No right to compel arbitration. — Where defendants offered investment packages to the public that consisted of interests in real property; plaintiff invested in three properties; defendants created the third parties to act as the seller of the real property; the purchase agreements contained arbitration clauses; plaintiff sued defendants for violations of the New Mexico Securities Act of 1986, Section 58-13B-1 NMSA 1978 et seq. [repealed]; plaintiff did not assert any claims against the third parties or allege any interdependent or concerted misconduct between defendants and the third parties; defendants filed complaints against the third parties for indemnity on the ground that the third parties sold the real property interests that comprised the alleged securities that plaintiff bought; defendants asserted the affirmative defense that plaintiff’s claims were subject to the arbitration clauses in the purchase agreements; and the third parties filed a motion to compel arbitration on all disputes, defendants did not have an independent right to compel arbitration because the alleged violations of the Securities Act did not hinge on the terms of the purchase agreements and the third parties could not assert the arbitration defense because it could not be independently asserted by defendants. Frederick v.

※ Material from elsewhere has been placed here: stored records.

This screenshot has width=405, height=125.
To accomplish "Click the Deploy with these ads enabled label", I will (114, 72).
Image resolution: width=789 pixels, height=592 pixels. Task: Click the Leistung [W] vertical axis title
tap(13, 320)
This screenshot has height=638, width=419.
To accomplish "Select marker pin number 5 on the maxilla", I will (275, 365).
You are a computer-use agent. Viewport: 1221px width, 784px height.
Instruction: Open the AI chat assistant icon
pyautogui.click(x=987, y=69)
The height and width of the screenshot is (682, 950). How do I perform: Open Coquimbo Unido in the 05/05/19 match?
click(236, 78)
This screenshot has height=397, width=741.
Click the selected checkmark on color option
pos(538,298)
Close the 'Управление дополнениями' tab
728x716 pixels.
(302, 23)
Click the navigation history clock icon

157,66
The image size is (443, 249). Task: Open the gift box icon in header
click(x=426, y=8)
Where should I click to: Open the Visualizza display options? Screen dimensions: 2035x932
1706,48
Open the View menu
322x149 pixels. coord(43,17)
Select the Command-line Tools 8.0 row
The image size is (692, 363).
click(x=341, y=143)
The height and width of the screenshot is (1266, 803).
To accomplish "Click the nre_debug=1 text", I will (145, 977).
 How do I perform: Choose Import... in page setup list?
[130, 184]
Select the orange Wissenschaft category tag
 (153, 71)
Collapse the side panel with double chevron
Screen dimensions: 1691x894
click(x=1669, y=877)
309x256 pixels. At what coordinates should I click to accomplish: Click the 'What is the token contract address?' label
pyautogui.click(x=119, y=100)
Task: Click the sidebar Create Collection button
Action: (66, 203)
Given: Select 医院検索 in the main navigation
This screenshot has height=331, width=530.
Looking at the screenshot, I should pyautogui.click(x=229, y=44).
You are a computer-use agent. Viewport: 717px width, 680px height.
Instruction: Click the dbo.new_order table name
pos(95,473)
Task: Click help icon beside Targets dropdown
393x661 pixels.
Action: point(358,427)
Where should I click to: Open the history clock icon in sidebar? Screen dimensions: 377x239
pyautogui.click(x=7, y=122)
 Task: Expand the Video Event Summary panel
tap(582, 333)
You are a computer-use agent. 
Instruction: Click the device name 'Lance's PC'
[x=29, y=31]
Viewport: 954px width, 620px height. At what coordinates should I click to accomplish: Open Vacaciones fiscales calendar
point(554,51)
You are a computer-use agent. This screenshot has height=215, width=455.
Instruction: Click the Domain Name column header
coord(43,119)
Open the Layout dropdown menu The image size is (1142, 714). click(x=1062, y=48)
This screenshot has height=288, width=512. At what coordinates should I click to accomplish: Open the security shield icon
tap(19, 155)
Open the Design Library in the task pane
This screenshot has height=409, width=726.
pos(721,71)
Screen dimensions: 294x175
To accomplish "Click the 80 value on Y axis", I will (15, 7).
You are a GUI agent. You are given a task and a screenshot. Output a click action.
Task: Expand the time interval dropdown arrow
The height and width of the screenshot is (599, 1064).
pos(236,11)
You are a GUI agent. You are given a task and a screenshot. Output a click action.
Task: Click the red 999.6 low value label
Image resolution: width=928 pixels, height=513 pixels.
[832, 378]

Sun 1031, LLC, 2012-NMCA-118, 293 P.3d 934.
An arbitration agreement contrary to public policy will not be enforced. — Where the state of New Mexico filed suit against ITT Technical Institute (ITT) claiming violations of the New Mexico Unfair Practices Act (UPA) arising out of alleged misrepresentations to students about ITT's nursing program and its financial process, and where ITT filed a motion to compel arbitration in accordance with the arbitration provision, and accompanying confidentiality clause, in the students' enrollment agreements with ITT, which provided that any dispute be resolved by binding arbitration, the district court properly declined to enforce the confidentiality clause and properly denied ITT's motion to compel arbitration, because the state, under the UPA, has been given broad statutory authority to investigate violations and enforce the provisions of the UPA demonstrating New Mexico's fundamental public policy in favor of preventing consumer harm and resolving consumer claims, and it would be contrary to public policy to allow ITT to use the confidentiality clause with its students to shield itself from the state's investigation and litigation authorized under the UPA. State ex rel. Balderas v. ITT Educ. Servs., Inc., 2018-NMCA-044.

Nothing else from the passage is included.